CEUX QUI ONT FAIT LA GENDARMERIE
Ils sont des milliers, hommes politiques, officiers et cavaliers de maréchaussée, officiers et sous-officiers de gendarmerie à avoir participé à la construction de cette institution nationale. Cette rubrique se propose de rapporter le parcours et les mérites de quelques-uns d’entre-eux.
Claude LEBLANC
1669-1728
Claude Leblanc est le concepteur, le fondateur de la gendarmerie d’aujourd’hui. Descendant d’une famille de commerçants de Sens, il suit les traces de son père, Louis Leblanc, maître des requêtes et intendant de Normandie, au service du roi. La réforme des maréchaussées sera l’une de ses principales préoccupations tout au long de sa carrière. En 1704, Louis XIV lui confie la charge d’intendant de justice, police et finances de la généralité d’Auvergne. À ce poste, qu’il occupera jusqu’en 1708, il va prendre vraiment conscience, sur le terrain, de la déliquescence des maréchaussées provinciales et commencer à ébaucher les grandes lignes de sa future réforme. Mais il lui faudra encore quelque temps avant d’occuper la fonction qui lui permettra de la réaliser. Après plusieurs années passées à Dunkerque comme intendant des Flandres Maritimes, Claude Leblanc est nommé membre du conseil de la guerre en 1716 puis, le 24 septembre 1718, secrétaire d’État du département de la guerre. Sans attendre, il prépare sa réforme des maréchaussées. Celle-ci tient en deux grands textes de mars 1720, un édit et une ordonnance, signés Louis et contresignés Leblanc. Dans ces deux textes, toutes les fondations de la gendarmerie d’aujourd’hui.
La nouvelle institution qu’il met en place est « nationale ». Elle participe du centralisme monarchique et s’inscrit dans le cadre de la construction de l’État telle que l’a voulue Louis XIV, en totale cohérence avec le renforcement, quelques décennies plus tôt, de la structure administrative des généralités.

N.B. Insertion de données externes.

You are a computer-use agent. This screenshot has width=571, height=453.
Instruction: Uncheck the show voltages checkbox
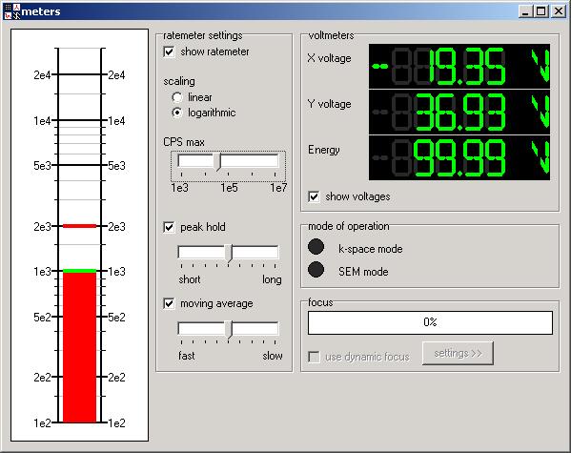(x=314, y=196)

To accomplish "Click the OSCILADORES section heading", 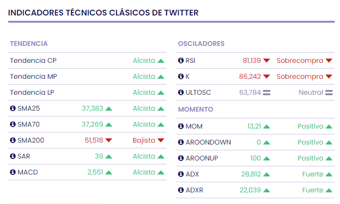I will [x=201, y=44].
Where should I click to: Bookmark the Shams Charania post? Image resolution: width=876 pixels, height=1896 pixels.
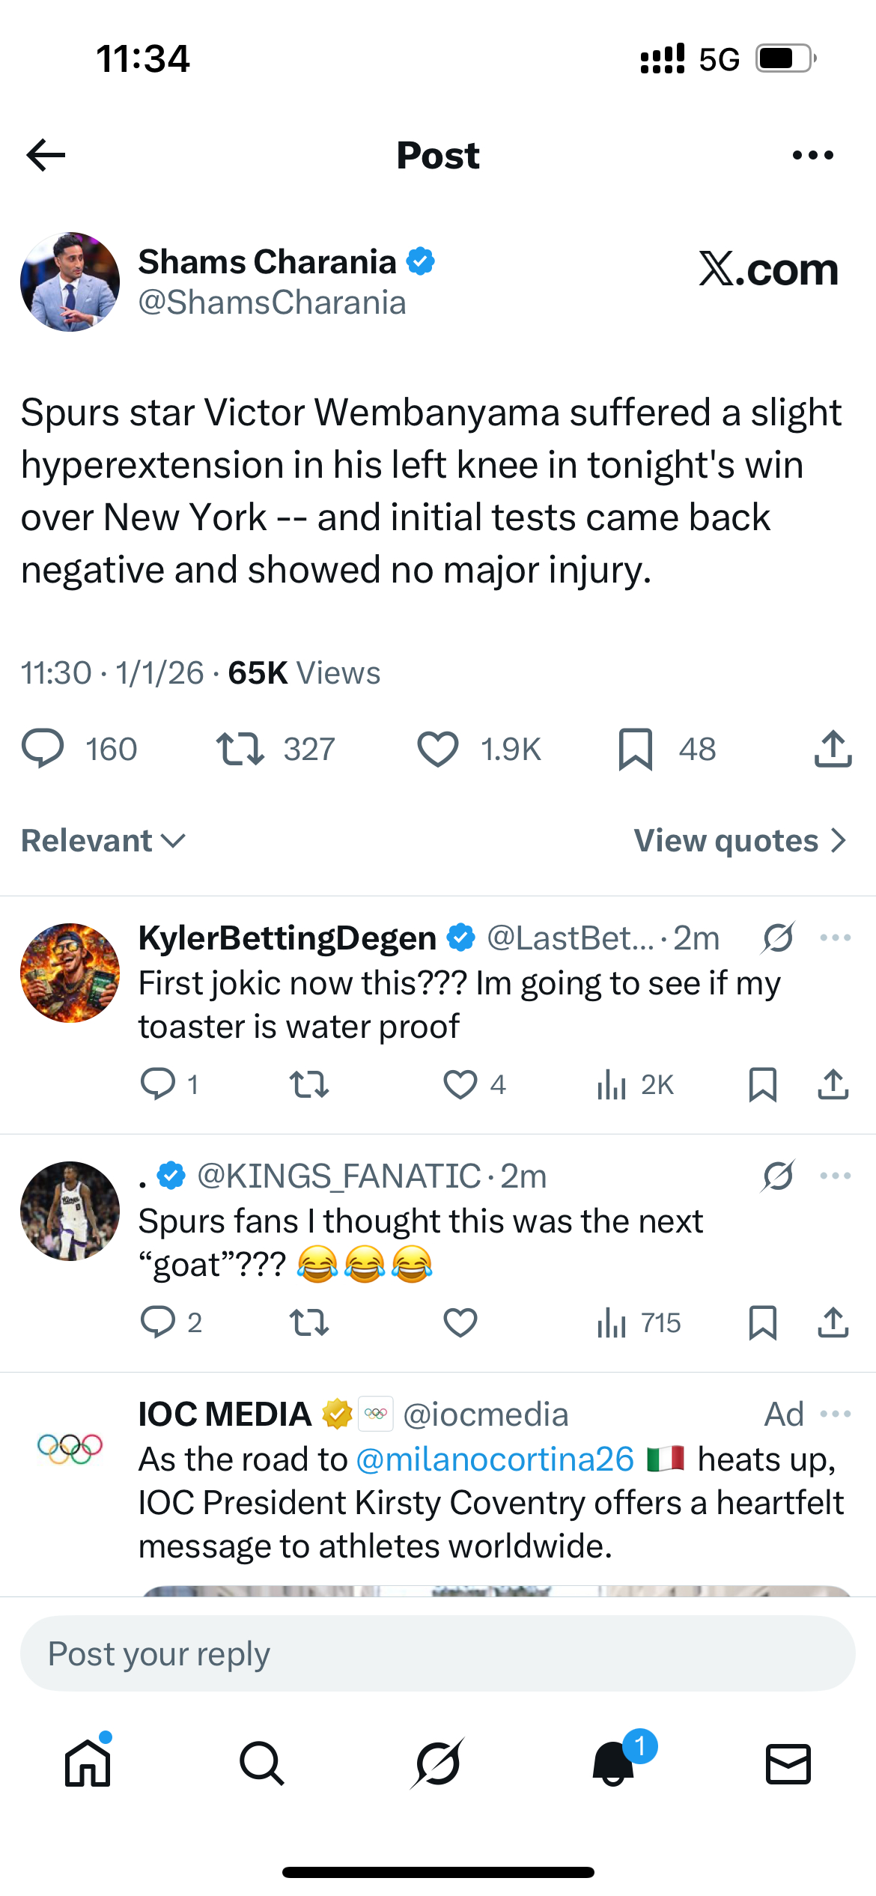[x=636, y=749]
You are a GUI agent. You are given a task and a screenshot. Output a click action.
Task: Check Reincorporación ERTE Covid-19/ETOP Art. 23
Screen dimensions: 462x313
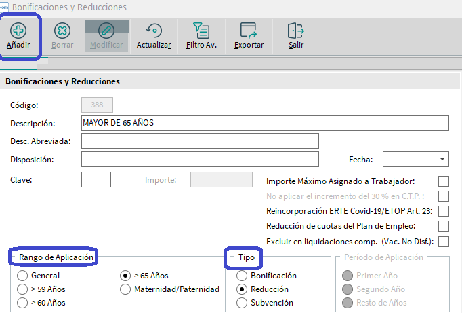point(444,211)
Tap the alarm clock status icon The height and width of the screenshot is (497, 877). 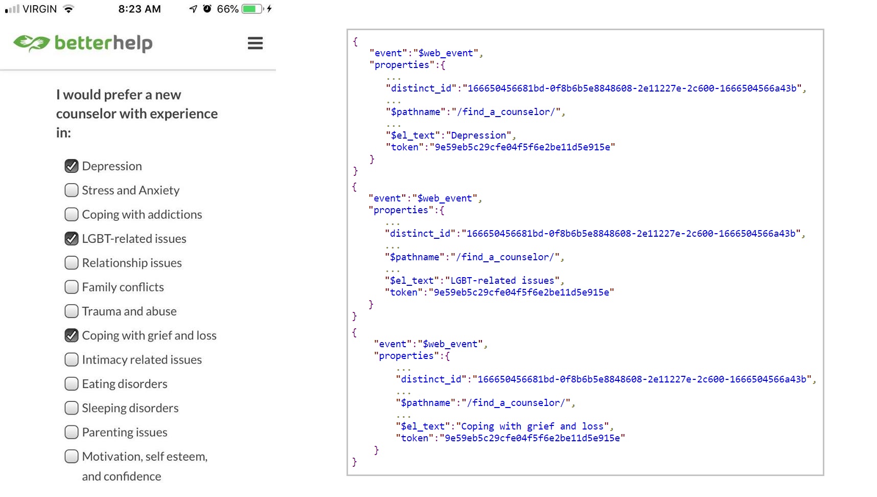(x=207, y=9)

Finies les maréchaussées provinciales. Elles sont purement supprimées. L’édit de mars 1720 est intitulé : « Édit portant suppression de tous les officiers et archers des maréchaussées et établissant de nouvelles compagnies des maréchaussées… ». Les charges acquises par les anciens officiers (prévôts, lieutenants, archers et cavaliers) leur sont remboursées. Autrement dit, les 2 000 hommes des maréchaussées provinciales sont révoqués. Claude Leblanc en fera reprendre un millier des plus aptes dans la nouvelle organisation, auxquels viendront s’ajouter deux mille nouveaux recrutés au cours des années suivantes.
L’organisation générale est fixée par l’édit. Elle est calquée sur l’organisation administrative des généralités (30) et non plus sur celle des provinces (23) avec, pour chaque généralité, une compagnie de maréchaussée commandée par un prévôt général. Ce même édit fixe le statut (écuyer) des prévôts et de leurs lieutenants, les conditions de leur recrutement (4 années consécutives de service préalable dans la troupe), les formalités d’admission (réception à la Connétablie et Maréchaussée de France), les modes et le taux des rémunérations…
L’organisation et le fonctionnement internes sont l’objet de l’« ordonnance du roi concernant la subordination et la discipline des Maréchaussées », du 16 mars 1720. C’est ce texte qui constitue la base de la gendarmerie d’aujourd’hui. L’organisation territoriale, l’organisation hiérarchique (prévôt général, lieutenants, exempts, brigadiers, sous-brigadiers, archers), les règles de discipline (y compris ce qui deviendra le conseil d’enquête), l’obligation de loger en caserne, les permissions, la solde régulière, les frais de déplacement, les règles d’avancement, la tenue uniforme, les rapports avec « l’autorité civile »… tout est prévu. Les modalités d’exécution et de contrôle du service sont très précises : instauration du bulletin de service, d’un registre des plaintes et procès-verbaux, des inspections… On y trouve même les prémices de la sécurité sociale militaire : une retenue sur la solde de trois deniers par livre donnant droit aux officiers et archers de Maréchaussée, ayant plus de vingt ans de service, blessés ou infirmes, à être admis gratuitement à l’hôtel des Invalides.
C’est une grave erreur de croire que la gendarmerie nationale est née en 1791. Elle est née en 1720 ; elle s’appelait Maréchaussée ; elle était déjà « nationale ». Elle a été baptisée Gendarmerie en 1791.